Blair was always up for the endless nocturnal summits and the negotiations that preceded them. He knew they were unavoidable and realised that the rewards were great in a world defined by big powers and not a maze of little ones. In Britain that amounts to a pro-European record of some significance even if the results were minimal.

As David Miliband has pointed out the closer parallel with Blair's prime ministerial record is not Iraq, but the Northern Ireland peace negotiations. If he takes the job Blair would be signing up to the equivalent of a permanent Northern Ireland peace negotiation, not the most glamorous job in the world and one in which fresh air will play little part.

Such a prospect highlights another myth about this saga. There is a widespread assumption that Gordon Brown is jealous that his old rival might become a president as he struggles to remain Prime Minister. Brown is worried about the political fallout of a Blair presidency as Euro-sceptics scream about the injustice. But he will not be tormented by the possibility that Blair has landed a dream job as he loses his.

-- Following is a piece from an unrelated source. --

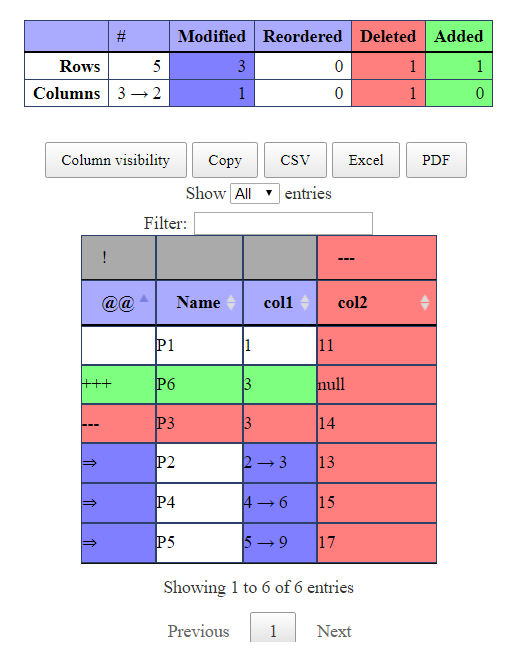Click the Added header in summary table
The image size is (520, 648).
458,36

For Brown the job would be a nightmare. When he was Chancellor he could barely last 10 minutes at a meeting of finance ministers. The idea of being in a never ending negotiation in Brussels would make him even more miserable than he is at the moment.

Instead David Cameron has cause for more concern. Stylistically Cameron plays the part of Blair, although not so well. He must be looking forward to prime ministerial press conferences where he makes the self-deprecating jokes and the photo calls at Chequers where he relaxes in jeans and an open necked shirt. Suddenly he faces the prospect of the original model returning in a high profile role and implicitly challenging him over the one policy area where the two of them have a fundamental disagreement: Europe.

Those in Britain who despair about the prospect of another Tory government battling it out over Europe and the signals it sends to other countries about the state of Britain should keep their fingers crossed that Blair secures the post. From the external perspective, evidently Europe cannot do better and could do a lot worse.

Blair is the obvious choice for president which means he probably does not have a chance.